她再怎样掩饰也瞒不住整天围她身边转的通讯员,这小家伙机灵鬼似的,可心疼政委了,不知他去哪个连,盛了一碗伤病员才能吃到的高粱米饭。他兴致冲冲地送到政委面前。

一曼接过来一看,想说什么却没有说出来。

她吩咐通讯员去喊一个人。

通讯员转身走了以后,她大步走向炊事班。炊事班架着火正在熬野菜粥。一曼二话没说,把她碗里的高粱米饭倒进了正开得打滚的野菜粥里……

严寒的冬天熬过去了。1936年的夏天到了。

赵一曼,王惠同带领的团队正在滨绥铁路以南活动,突然接到军部的命令,要他们的团——赵尚志军长的“二团”,开回铁北地区,准备配合主力部队作大规模的出击。

他们在铁北地区呆到了11月,严寒的冬天又回来了。

这一次不是扎营在深山老林而是露宿在铁北地区左撇子沟的山上。

就是在这座山上,他们被敌人珠河县“讨伐队”主力六七百入团团包围住了,而他们只有五十多人。寡不敌众啊!

一场殊死的恶战必不可免了。

敌人的火炮把山顶的石头都掀起来了,机关枪哒哒哒地响着。一曼和王惠同率领战士沉着地应战。打了整整一天,敌人6次冲锋,6次败退。

鬼子没有甘心,四处点起火堆,拉紧了包围圈。

“不能迟疑了,马上突围!”王惠同肯定地说。

“我同意。由我带一个班掩护!”一曼也是肯定地说。

“那可不行!”王惠同否定一曼的提议。

“怎么不行?”

“你是……”

“我是女的,是吧?别争了。我是政委!你把人马拉出去,担子也不轻啊!你说的对,没有迟疑的时间了!”

“那……好吧!”突围决定就这样做出了。

双方约定了队伍会合地点后,王团长立刻带队伍向西北方向冲去了。

枪声又密集起来。

一曼同留下的那个班的战士进入了工事,双方开始了对射。敌人在明处,一曼他们在工事里,在暗处,敌人射击是漫无边际的朝山上打,而一曼他们是把枪从土石依托上伸出去,是对准目标,有的放矢地打。敌人伤亡了几十人。

山上的子弹壳越来越多,子弹却越来越少。

一曼约摸团长带队伍突出去了,她和留下的同志已经完成了掩护的任务,没有必要同大股敌人继续纠缠,便趁枪声稀落,赶紧带战士滚下深沟,在滚沟前,一曼的大腿部挨了敌人一颗子弹,是贯通枪伤。还好,手没伤,手里握着她的匣子枪啊!

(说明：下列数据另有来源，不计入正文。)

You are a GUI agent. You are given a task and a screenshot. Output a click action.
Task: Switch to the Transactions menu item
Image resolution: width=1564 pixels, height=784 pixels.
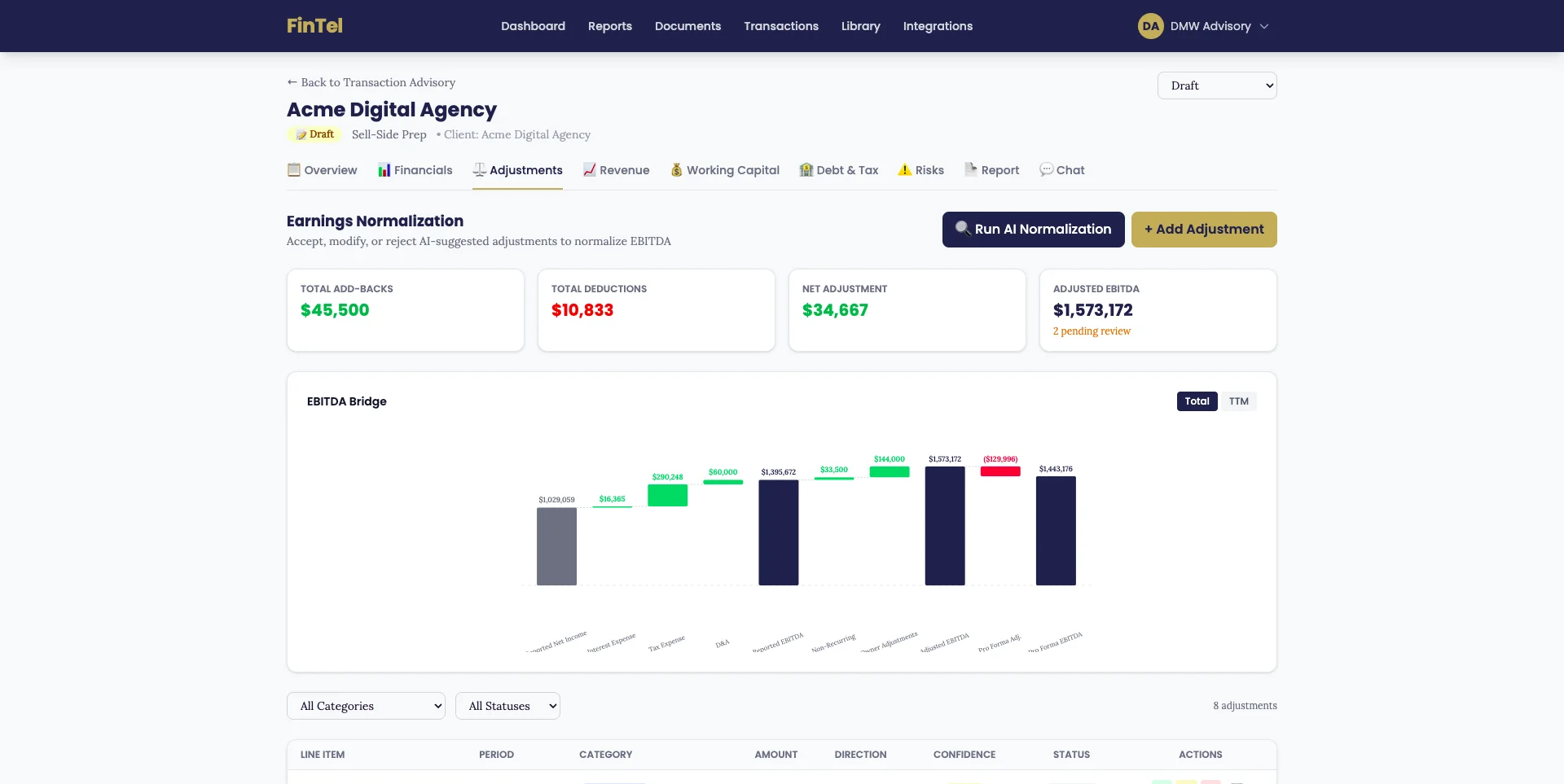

她和几个战士滚到山沟里不久,山头就被鬼子兵占领了。滚沟把人滚散了,天很黑,又没有月亮,几乎伸手不见五指。

近处有响动,一曼警觉地把匣子枪端起来,问:

“谁?”

“我是老于!”

真是战士老于,两个人都喜出望外。老于给一曼包了包伤口,便扶着她一起找路。

老于就是左撇子沟的人,对这一带地形很熟,他扶着一曼走。在路上又遇见妇女会员、16岁的杨桂兰,从她口里得知王团长带队伍突围失败了,王团长是死是活也弄不清。一曼最怕发生的事情终于发生了,她难过地流下了眼泪。

路上又碰上了铁北区宣传部部长、那个近视眼的周伯学和交通员刘福生。

一曼和老于、小杨几个人潜入春秋岭附近一间空房子,竟意外地发现了空房子里有人。

这人是周桂沟的老张头,认得“瘦李子’,他蓬乱的头发,胡子,破破烂烂的衣服,看起来挺吓人。听他讲述才知道,他一家人都被鬼子杀害了,房子也被鬼子烧了,他无路可走,无处可去,逃到这边山沟里。

老人见了一曼她们高兴得什么似的,让一曼快到屋里歇息,他去烧了点开水,给一曼洗伤口,还把仅有的藏在外边土洞的一点面粉取回来,给一曼拨拉点疙瘩汤。这点面原来是老人准备过年包饺子用的,见到了久别的“瘦李子”,还有什么舍不得拿出来的呢?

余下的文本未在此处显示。